Adam Gross is a principal at Ayers Saint Gross (ASG) Architects and Planners. ASG is a 160-person architectural firm headquartered in Baltimore, Maryland with offices in Washington and Phoenix, Arizona. ASG’s roots extend over one hundred years to 1912 and the birth of forebear firm Sill, Buckler & Fenhagen. Since its relaunch in the 1980s, the firm has won widespread acclaim and honors for its work in architecture, graphic design, interiors, landscape architecture, as well as organizational and urban planning. The ASG team emphasizes critical and analytical discourse around topics such as education and sustainability, and is currently ranked 33 out of the Top 100 Green Design Firms by Engineering News Record.
Q. Can you track the birth of Ayers Saint Gross from what it was before? How was the modern identity developed?
ADAM GROSS: Through the early 80s our firm’s work was divided between a lot of work for the city and state. When the city was building more buildings, we did the Baltimore Rowing Club, we were doing the Pratt Library, we did renovations and additions to the Baltimore Arena. [Former Maryland governor and Baltimore mayor] William Donald Schaefer was a great client of ours. About a third of our work was city and state, about a third of it was higher ed and education, and about a third of it was with developers. In the mid-to-late 80s, we went to University of Virginia, and my partner Jim Wheeler and I were standing on the lawn, and we said, ‘You know, we’re having trouble getting paid by some of these developers, the city work is waning… Wouldn’t it be great just to spend all of our careers working in this kind of an environment in higher education?’ So, we refocused the company’s efforts on higher ed and never looked back. It’s been a fantastic market for us to be in over the last 20-25 years.
Q. Which higher ed institutions do you work with now?
A. We’ve been very fortunate to be working for a lot of great colleges and universities in the US and abroad, both designing buildings—80% of our work is architecture designing a whole wide range of buildings for higher education—but our campus planning work is where we really are internationally competitive. We organize them around small, medium, large, and extra-large. We do a lot of work for small, residential liberal arts colleges. We’ve recently worked for Goucher, and MICA here in town, but also working all over the country. We do a lot of work at Eckerd College in Florida, working at Lebanon Valley College in Pennsylvania, Hobart and William Smith in Upstate New York. Then, the medium schools are those like Emory, University of Rochester, and University of Chicago. The largest are typically getting into places that are both public and private like University of Notre Dame. And then the extra larges are places like Arizona State where [University president] Michael Crow has a vision to grow that school to a hundred thousand students.
Q. What projects are you personally involved in at the moment?

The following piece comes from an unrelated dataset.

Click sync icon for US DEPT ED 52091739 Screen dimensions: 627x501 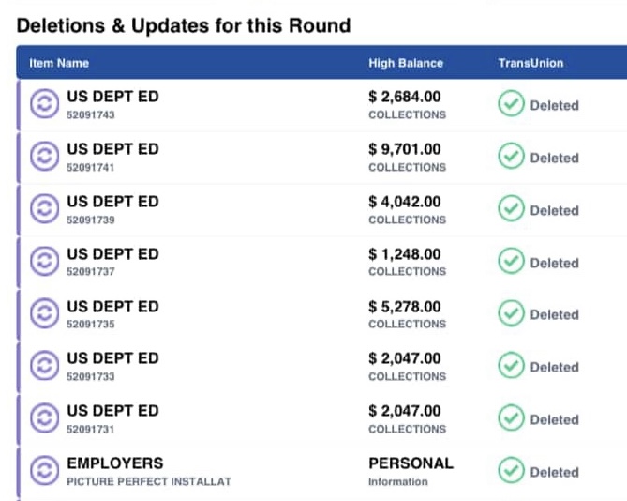coord(43,209)
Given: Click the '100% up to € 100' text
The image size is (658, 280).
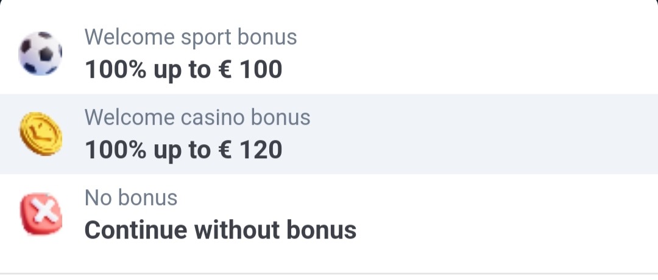Looking at the screenshot, I should [183, 69].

A. People keep asking me if I’ve retired, but, no, I’m going to stick around for a while. I’m still very hands-on on the projects that I’m personally involved in. And they range all over the map. We’re doing work right now for Brown Advisory to figure how to expand their little internal campus and their building. We’re doing a lot for Michael Beatty, which has been a wonderful experience for us at Harbor Point, so I’m involved there. I’m spending about half my time in terms of project-related time working with Wexford Science & Technology—an amazing company, not as well known in their hometown as they should be. They’re headquartered here in Baltimore, but they’re known all over the US for the extraordinary work they do at the edge of campuses. The UMB BioPark here in Baltimore is an example of their work here, but we’re working with them in St. Louis and Providence, Rhode Island, for a combination. St. Louis is with WashU; Providence, Rhode Island is with Brown and University of Rhode Island; Indianapolis, with the University of Indiana. It’s been a fascinating and wonderful relationship with those guys.
Q. How do you ensure ASG stays competitive and at the top of its game?
A. Bit of evidence about the quality of our company is that three of my partners have been made fellows in the AIA, and I’m a fellow in the AIA, which is a pretty big deal. My partner Luanne Greene is being made a fellow this year for her leadership and planning. My colleague Ed Coles was made a fellow. And then my partner Glenn Birx was made a fellow because of his leadership in technology, and he was really one of the leading voices in something called building information modeling or BIM. Glenn told us building information modeling was going to be the way of the future, and we all said, ‘No, you’re crazy, we’re going to continue to draw by hand, and we’re going to continue to do things the way we’ve always done them.’ And now, of course, we all congratulate him for having that foresight.
Q. Could you tell us more about how that technology operates?
A. If you were going to design this bottle [holds up water bottle to camera], in the old days, you would draw a plan of it, and you’d draw a section of it, and you’d draw an elevation of it. Now, you build the whole thing in a three-dimensional model. We use a software called Revit. You build the entire thing and then cut it to show different elements of it for the construction documents. That 3D modeling tool is an extraordinary new method that most all architects are now using, and it ties into 3D modeling, so we can now draw the building in a 3D model, and then we can send that to a 3D printer and print it, study it, move it around, and chop it in half. It’s an extraordinary new world in terms of 3D technology.